Closing entries Notes accounting MBA
Definition of Closing entries
At
the end of the accounting year, the temporary account balances are transferred
to an account summary of income and retained earnings account, delivered to
zero to begin the next accounting period the balance temporary accounts to.
Firstly,
revenue accounts are closed by transferring their balances to the income
summary account. Consider the following example, for which 30 September is the
end of the accounting year. If the balance of the revenue account is $ 1100,
then the closure would be in the log entry:
Date
Accounts
Flow
Credit
9/30
Recipes
Summary of income
1100
Then,
expense accounts are closed by transferring their balances to the income
summary account. If the balance of the expense account is $1275, then the
closing entry would be:
Date
Accounts
Flow
Credit
9/30
Summary
of income
1275
Costs
1275
At
this point, the net balance of the analytical account is a debit of $175
(loss).
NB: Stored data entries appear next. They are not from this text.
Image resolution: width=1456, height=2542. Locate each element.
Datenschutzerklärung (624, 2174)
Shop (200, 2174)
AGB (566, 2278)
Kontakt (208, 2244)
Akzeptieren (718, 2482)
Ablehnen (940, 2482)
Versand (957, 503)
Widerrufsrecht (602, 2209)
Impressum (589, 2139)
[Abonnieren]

The income summary account is then closed to retained earnings:
Date
Accounts
Flow
Credit
9/30
Retained
earnings
175
Summary
of income
175
Finally,
the dividend account is closed to the retained earnings. For example, if $50 in
dividends have been paid during the period, the entry closing journal would be
as follows:
Date
Accounts
Flow
Credit
9/30
Retained
earnings
50
Dividends
50
Once
validated in the book, these log entries serve the purpose to establish income,
expenditure and dividend temporary accounts to zero in preparation for the
beginning of the next accounting period.
Note
that the income summary account is not absolutely necessary – revenue and
expense accounts may be closed directly to retained earnings. The income
summary account offers the advantage to indicate the net balance between
revenues and expenditures (i.e. net income) during the closing process.